Adrenergic control of a constitutively active acetylcholine-regulated potassium current in canine atrial cardiomyocytes

Abstract

Objectives: Canine atrial cardiomyocytes display a constitutively active, acetylcholine-regulated, time-dependent K+ current (IKH) that contributes to atrial repolarization and atrial tachycardia-induced atrial-fibrillation promotion. Adrenergic stimulation favors atrial arrhythmogenesis but its effects on IKH are poorly understood. Methods and results: Adrenergic modulation of IKH was studied in isolated canine atrial cardiomyocytes with whole-cell patch-clamping, and action-potential consequences were assessed in multicellular preparations with fine-tipped microelectrodes.
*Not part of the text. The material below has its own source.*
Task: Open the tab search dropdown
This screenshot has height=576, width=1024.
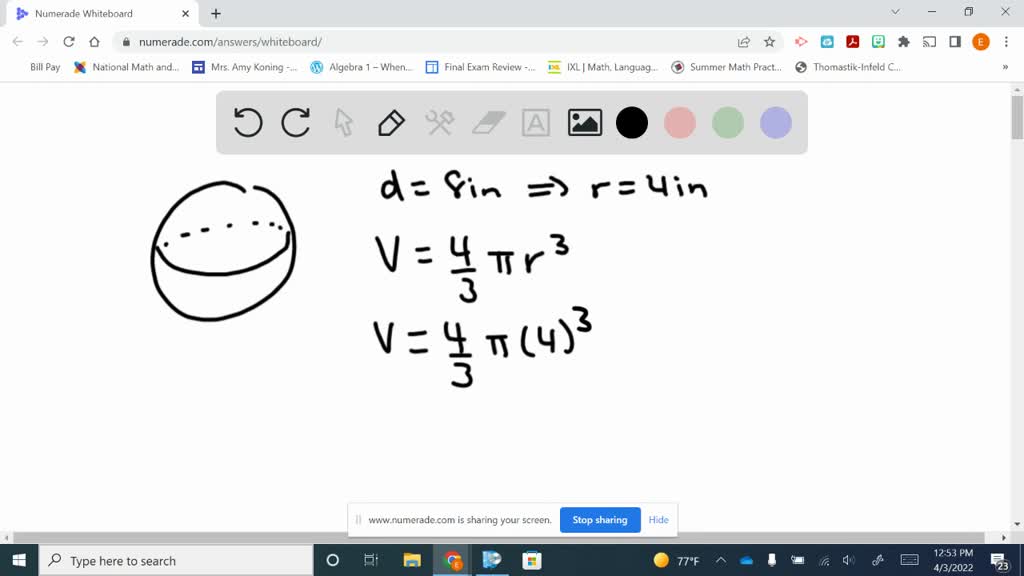Action: tap(893, 13)
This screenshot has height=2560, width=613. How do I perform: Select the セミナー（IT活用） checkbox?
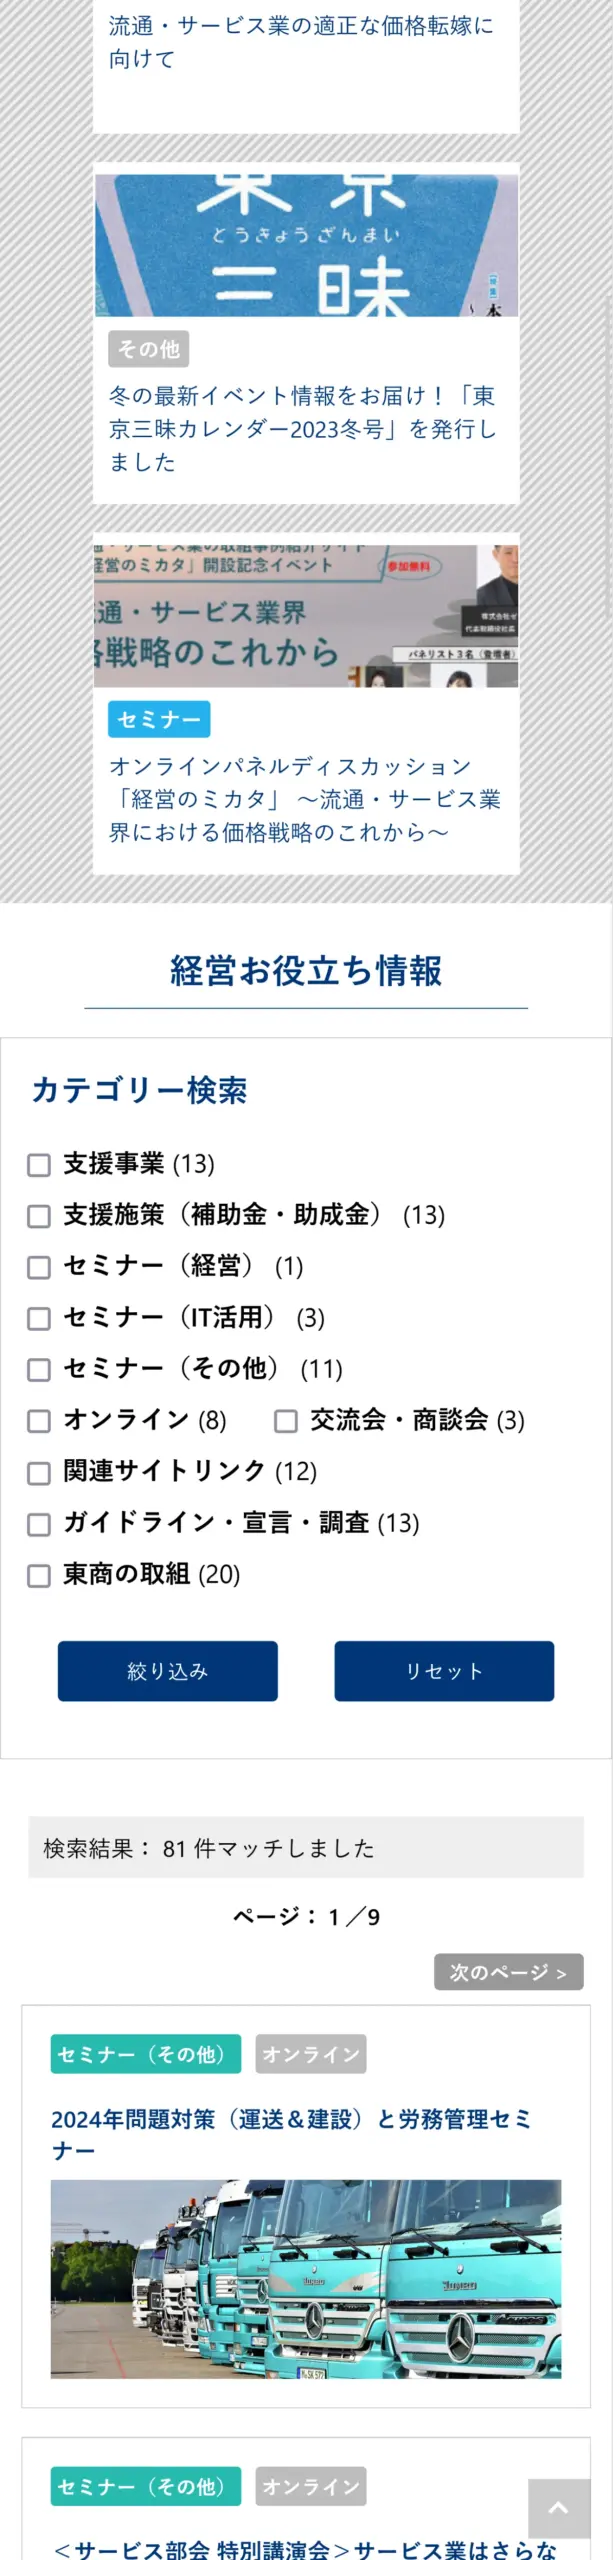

Isoproterenol increased IKH in a concentration-dependent manner (maximum 103 ± 22% increase), an effect mimicked by forskolin and 8-bromo-cyclic AMP. Isoproterenol effects were prevented by propranolol and the selective β1-adrenoceptor blocker CGP-20712A, but not the β2-blocker ICI-118551. Isoproterenol enhancement was prevented by pipette-administered protein kinase A (PKA) inhibitor peptide or by superfusion of H89 (PKA blocker). Phenylephrine decreased IKH in a reversible, concentration-dependent way. This effect was blocked by the α-antagonist prazosin and the selective α1A-blocker niguldipine, but not the α1B-blocker chloroethylclonidine or the α1D inhibitor BMY-7378. Phenylephrine effects were prevented by the phospholipase C (PLC) inhibitor U73122 and the protein kinase C (PKC) inhibitor bisindolylmaleimide. The PKC-activating phorbol ester PDD (but not its inactive analogue α-PDD) mimicked phenylephrine effects. Action potential recordings in the presence and absence of the selective IKH blocker tertiapin indicated a functional role of α- and β-adrenergic actions on IKH. Adrenergic regulation of cholinergic agonist-induced K+ current paralleled that of IKH. Conclusions: IKH is under dual regulation by the adrenergic system: β1-adrenergic stimulation enhances IKH via cAMP-dependent PKA pathways, whereas α1A-adrenergic stimulation inhibits IKH via PLC-mediated PKC activation. Modulation of constitutive acetylcholine-regulated K+ current is a novel potential mechanism for adrenergic control of atrial repolarization. © 2007 European Society of Cardiology.